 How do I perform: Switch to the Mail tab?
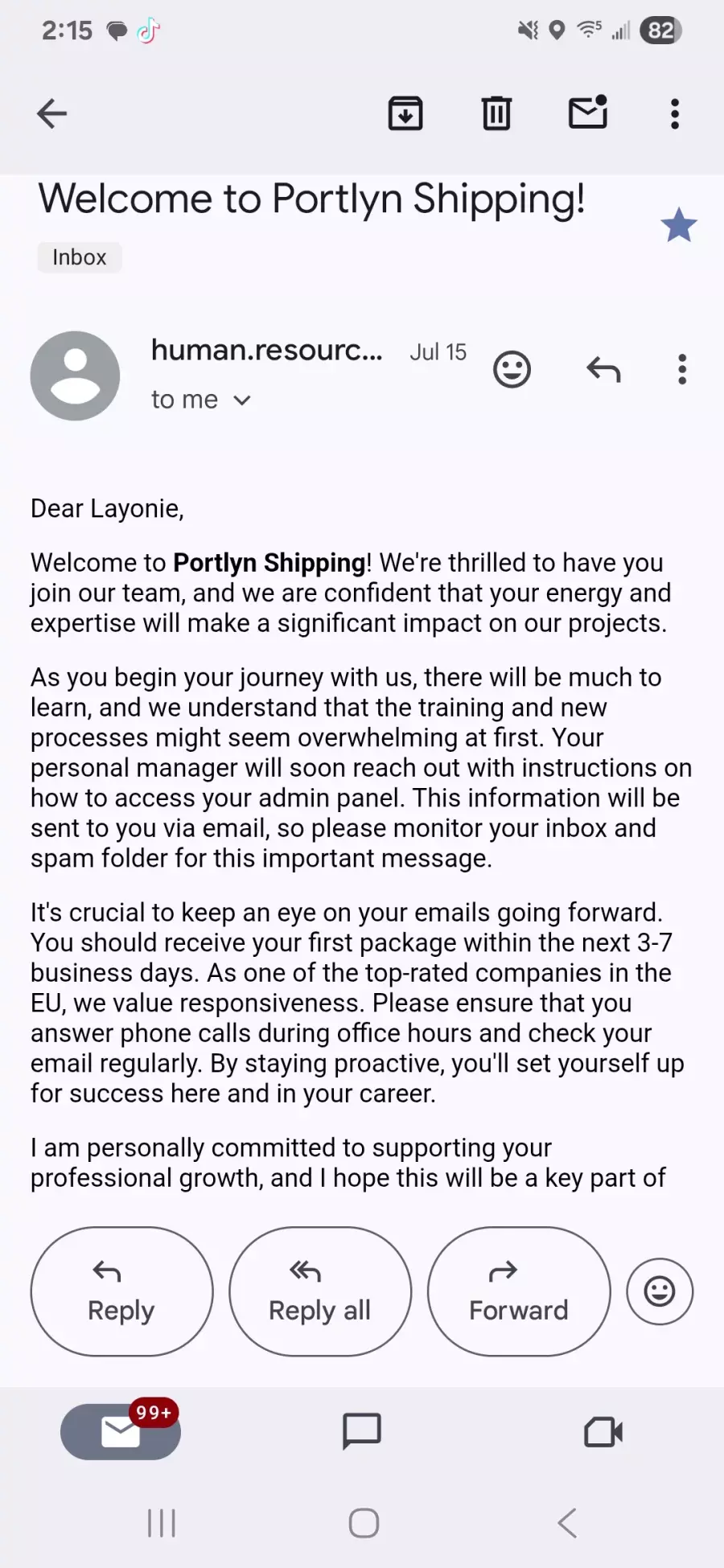pos(121,1431)
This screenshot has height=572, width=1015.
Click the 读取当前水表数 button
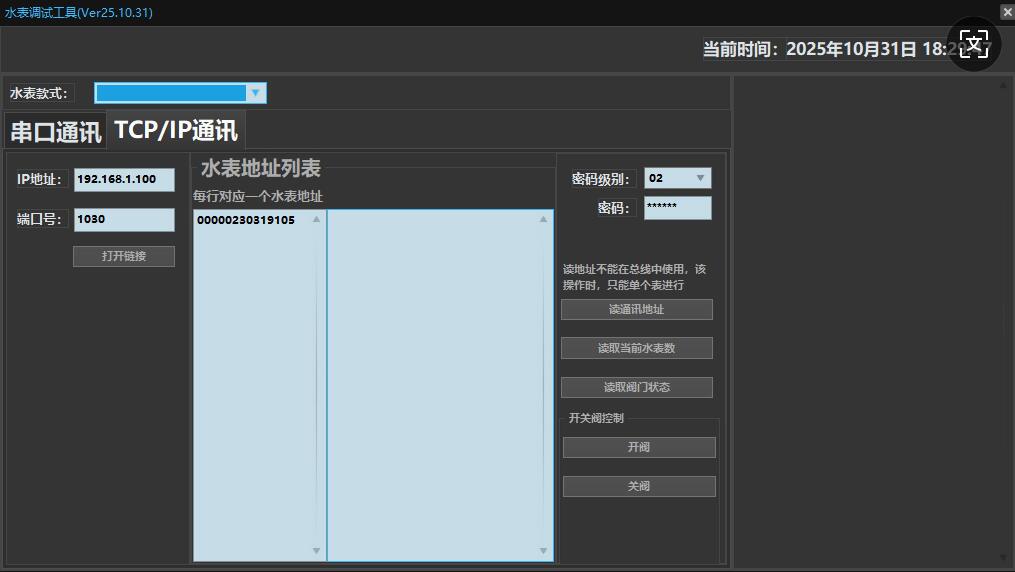(637, 348)
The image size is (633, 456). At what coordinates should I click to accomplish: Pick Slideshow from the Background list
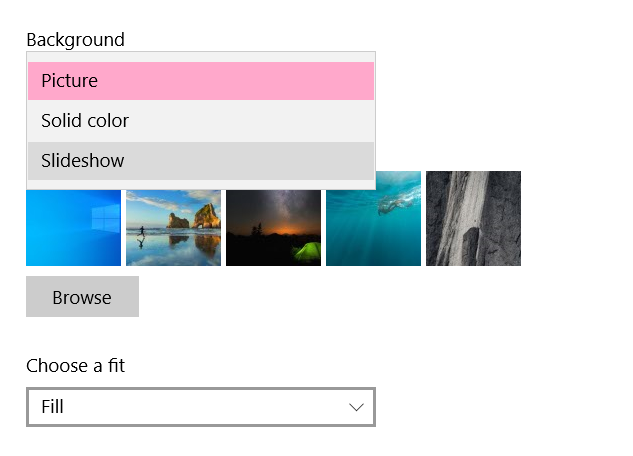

_WHAT NEEDS TO BE DONE_. Transcribe the data word for word, with no images.

_ANSWER TO THIS TASK_.
 How do I perform: Switch to the Mail tab?
pos(121,1431)
This screenshot has height=572, width=1015.
Click the 读取当前水表数 button
(637, 348)
The image size is (633, 456). At what coordinates should I click to accomplish: Pick Slideshow from the Background list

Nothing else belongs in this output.